Recall – Sometimes, after a long night of homework, I experience a “text neck.” On occasion, I do my homework on my bed often with my dog; therefore, I find myself in the middle of the bed, with very little back support,  not realizing until I’m done with my work the damage I’ve done (through aches and cramps). This position I often find myself in is referred to as the “down and forward.” This is the position promoted by cell phones and laptops, which both are usually held down by our waist and chest area, therefore, causing us to lean “down and forward.” as the term states.  The Human vulnerability that this attack is the musculoskeletal system in our body. This slouch isn’t shown to have had long-term effects yet. Despite that though the short-term pain can be remedied in a few different ways. One of which is just a simple upper backstretch, all you need is a chair, and a great option is a Thoracic extension. This stretch targets the mid to upper back. All you need to do is sit facing forward, allowing your upper body to fall over the back of the chair, then extend your arms above your head and hold that for 10 seconds, repeating it 3-5 times or until you feel that tension leave your upper back.
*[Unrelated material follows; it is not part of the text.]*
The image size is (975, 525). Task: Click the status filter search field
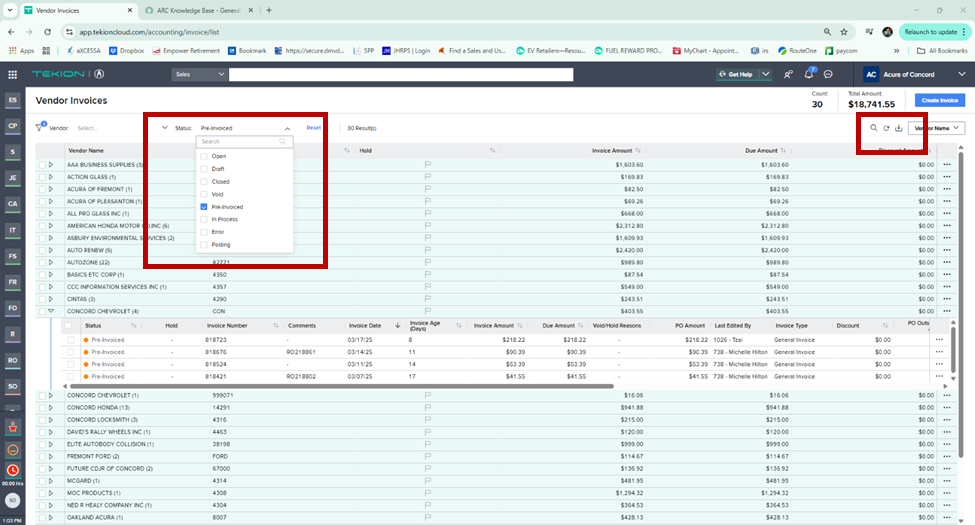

To target your neck pain, you can do a simple neck roll. All you have to do is let your neck freely rotate limp around 360 degrees.
Continue that motion until you feel the tension subsides and your neck stops popping.
        Ponder – If I were to design an app to help fight bad posture, I would develop a reminder app. Every 15-20 minutes reminded you to stand for a moment to get your blood flowing and suggest a few stretches that would help relax your musculoskeletal system. This app would work with other apps like the health app on iPhones or an apple watch, much how an apple watch will remind you to stand after being sedentary for a while. The app I would create would suggest that you stand up and stretch to relieve tension off those same muscles in the musculoskeletal system that are affected by positions like “down and forward” or any other slouching position commonly caused by electronics. This app would be essential because if the user is stretching, standing up, and getting that blood flowing, not only will they be in less pain but possibly in none at all.
        That same user is going to be more productive because they are more comfortable. The blood flowing will stimulate their senses, causing them to have increased focus and memory, therefore getting whatever they are working on done faster and at a higher quality.
If the user were to use the app, I create it correctly, and I could almost guarantee they would leave every electronic session virtually pain-free, if not pain-free. You may be asking, isn’t this problem already being helped by standing desks. To that, I would tell you that it’s pretty controversial; if anything, it may be making it worse. Although you are standing,  the desk is lower from your head, which may apply pressure to your neck and back due to angles to achieve you work in such positions at the desk as it causes an individual to hunch over often.  Therefore the possible best solution would be an app that reminds the user to stand up, move around and stretch out those muscles stressed from the wrong posture.